How to use this tool?
The third derivative calculator is pretty straightforward. It requires three steps.
- Enter the function.
- Choose the variable.
- Click Calculate.
It automatically calculates the first and second derivatives for the inputted function.
What is the third derivative?
Before defining the third derivative, it is important to know its background context.
At its core, a derivative represents the rate at which a function's value changes as its input changes. The first derivative, f′(x), measures the slope of the tangent line to the function at any point, providing insight into the function's rate of change.
The second derivative, f′′(x), is crucial for understanding a function's curvature. It tells us how the slope of a function changes, indicating whether a function is concave up or down at a given point.
The third derivative, f′′′(x), is the rate of change of the rate of change of the rate of change of a function. In simpler terms, it measures how the curvature of a function changes.
The formula for the third derivative:
The formula for the third derivative of a function, in its most general form, is derived by applying the process of differentiation three times to the function.

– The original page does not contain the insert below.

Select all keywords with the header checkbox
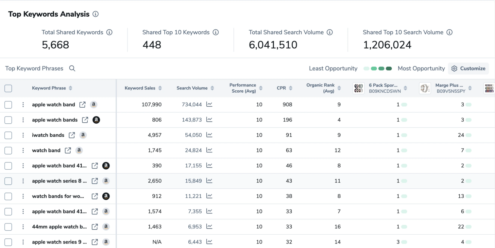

In mathematical terms, if f(x) is a function, the third derivative f′′′(x) is calculated as:
\[f'''(x) = \frac{d}{dx}\left(\frac{d^2f}{dx^2}\right)\]
This formula represents the continuous application of the differentiation process, each step building on the previous one. The third derivative can be more complex to compute, especially for functions that are not straightforward.
However, it follows the fundamental principles of differentiation, applying the same rules and methods used for finding the first derivative and second derivatives.
How to calculate the third derivative?
A walk-through of the computation process of the third derivative can help you understand how to do it manually better.
Example:
Let's take a moderately complex function and find its third derivative. We'll use the function \(f(x) = x^3e^x\) and apply the product rule for differentiation.
Solution:
First Derivative:
To find the first derivative f′(x), apply the product rule, which states: \[(uv)’ = u’v + uv’\]
where, \begin{align*}
u &= x^3 & \text{and} \quad v &= e^x
\end{align*}Put the values of above then we obtain\begin{align*}f'(x) &= (x^3)' e^x + x^3 (e^x)' \\
&= 3x^2 e^x + x^3 e^x \\
&= e^x (3x^2 + x^3)
\end{align*}
Second Derivative:
Next, differentiate f′(x) to get f′′(x).
\[f''(x) = \frac{d}{dx}(e^x (3x^2 + x^3))\]
Use product rule again:
\begin{align*}
\frac{d}{dx}(e^x (3x^2 + x^3)) &= e^x \frac{d}{dx}(3x^2 + x^3) + (3x^2 + x^3) \frac{d}{dx}(e^x) \\
&= e^x (6x + 3x^2) + (3x^2 + x^3) e^x \\
&= e^x (6x + 6x^2 + x^3)
\end{align*}
Third derivative:
Finally, differentiate f′′(x) to find f′′′(x).
\begin{align*}
[f'''(x) &= \frac{d}{dx}(e^x (6x + 6x^2 + x^3))]
\end{align*}
Again, use the product rule:
\begin{align*}
&= e^x \frac{d}{dx}(6x + 6x^2 + x^3) + (6x + 6x^2 + x^3) \frac{d}{dx}(e^x) \\
&= e^x (6 + 12x + 3x^2) + (6x + 6x^2 + x^3) e^x \\
&= e^x (6 + 12x + 3x^2 + 6x + 6x^2 + x^3) \\
&= e^x (6 + 18x + 9x^2 + x^3)
\end{align*}
Conclusion:
The third derivative of \(f(x) = x^3e^x\) is:
\[f'''(x) = e^x (6 + 18x + 9x^2 + x^3)\]
Applications:
Physics - 'Jerk' and Motion: In physics, the third derivative is known as 'jerk', the rate of change of acceleration. It's important to understand how an object's motion changes in dynamics.
Economics: Economists use the third derivative to analyze changes in rates such as inflation or growth, providing deeper insights into economic trends.
Engineering: In material science, the third derivative helps in understanding stress-strain relationships in materials under various forces.